Excerpt provided:
Begin

# Nektar Panarama. How did we miss this.



## novaburst (Apr 5, 2018)

Never seen anything like it, also has a classic design, doesn't have the pretty pictures

But you will find this machine controls just about every parameter on your DAW and instruments, with out getting in the way of existing controllers, the only thing it doesn't do
is make coffee so I was a little bit let down for that.

It has a beautiful design, semi wait keys but still managed to stealth its way through these few years, seems to have been doing this for some time. 

I am sure if you stumbled across this it would end up in your studio

Check it out. and yes works with all the main DAWs even has dedicated software for Reaper.


----------



## HeliaVox (Apr 5, 2018)

I had a Panorama P4. Deep integration with Logic, which was lovely. Control surface, drum pads, motorized fader, and screen were top notch. 
Fiddly communication problems with Logic. YMMV, but I was trashing control surfaces preferences and reinstalling drivers about every month and a half. As I said it probably was just my system and Nektar support was always quick and helpful. 
The keyboard, however. Soft, spongy, mushy after touch that bottomed out with not a lot of playing force from me. I saw videos on YouTube where people played the P series just fine. I always wondered if I had a defective unit. But I’m a piano player and I hated playing it. I eventually sold it.
If you have a chance to check one out in person, I would highly recommend it, just to see if the keybed is for you. 

If they made an 88 key version of this, it would tempt me away from my S88. 
Now that I think about it, I might get a P1 to replace my Xtouch......


----------



## novaburst (Apr 5, 2018)

HeliaVox said:


> If you have a chance to check one out in person, I would highly recommend it,



It caught my eye while hunting for a 61 key controller to replace my 49 Axiom, wanting to spread my hands out a little bit, since I have seen it I am hooked, some nice reviews about it, there has been a mention of the key bed being stiff but that could mean they need to get used to it.

Its strange I have seen many Nektar controllers but this one seems to have been hiding and seems to have a very high rating in controller reviews.


----------



## Jeremy Spencer (Apr 5, 2018)

I have a Nektar Impact LX88+, it is wonderful and hassle-free.


----------



## Loïc D (Apr 5, 2018)

I've got one (P4) and will resell it soon.
It has tons of features but I've realised that I don't need them. Actually, this keyboard is now half enclosed in my studio furniture and I don't miss the controls (but I also have a MCU Pro, a Playful Joué, a Akai mini MK2, etc.).

Conversely, I've realized that the most useful features for me are a good keybed and responsive pads.

End

Given task A:
In the Nektar Panorama forum thread, why did HeliaVox sell the P4? Answer in one to three sentences.
Given task B:
Answer these about the Nektar Panorama forum thread:
(i) What controller was novaburst looking to replace?
(ii) Which Nektar keyboard does Jeremy Spencer own?
(iii) For which DAW does novaburst say the Panorama has dedicated software?
Given task C:
Write the next reply in the Nektar Panorama forum thread, picking up after Loïc D's post.
The items after this thread are separate material and have no connection to it.

Saved items from a collection:
Begin

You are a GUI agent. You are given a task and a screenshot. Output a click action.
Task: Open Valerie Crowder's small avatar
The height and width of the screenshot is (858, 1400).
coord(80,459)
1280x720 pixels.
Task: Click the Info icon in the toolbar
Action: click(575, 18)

End

Written reply A:
HeliaVox sold the P4 because of its keyboard, whose aftertouch felt soft, spongy and mushy and bottomed out without much playing force. As a piano player, HeliaVox hated playing it.

Written reply B:
(i) A 49-key Axiom, to be replaced with a 61-key controller.
(ii) A Nektar Impact LX88+.
(iii) Reaper.

Written reply C:
And I don't like the keybed (I was piano player first). Releasing the key produces an awfully loud rattling/thump noise. I've been comparing in music shops lately, and it confirmed my analysis : it's one of the loudest keybed on the market. And I hate this (I'm working in my home studio @ low volume : I hear the keys more than the samples !).
Pads are also not responsive (even my cheap Akai does better).

One thing to point out is the *fantastic *user support.
I bought a used unit, and after a while the motorized fader stopped working. Without any kind of justification, Nektar has sent me the replacement PCB together with instructions, for free, from California to France.


----------



## Michael Antrum (Apr 5, 2018)

I had one of these, and simply could not get on with the keybed at all. It felt like the white keys and black keys had come from different manufacturers. Otherwise it was fairly good, but it got sold on pretty quick and I replaced it with a NI Komplete Kontrol, which is a magnitude better in that department.

I remember hearing they had done something about the keybed, but I’m happy with NI now. 

it was also a very noisy keybed too if IIRC.


----------



## novaburst (Apr 5, 2018)

I committed my self to a used 61, 



mikeybabes said:


> I remember hearing they had done something about the keybed


I so hope this is true.

I thought this was a hidden gem and not many around its nice to hear users have experienced using this I never really heard it being talked about, key bed got me a little worried but its not the of this controller.

What attracted me was how deep they went with integration with your DAW from the looks of things it looks like you want be using the mouse much.



LowweeK said:


> Conversely, I've realized that the most useful features for me are a good keybed and responsive pads.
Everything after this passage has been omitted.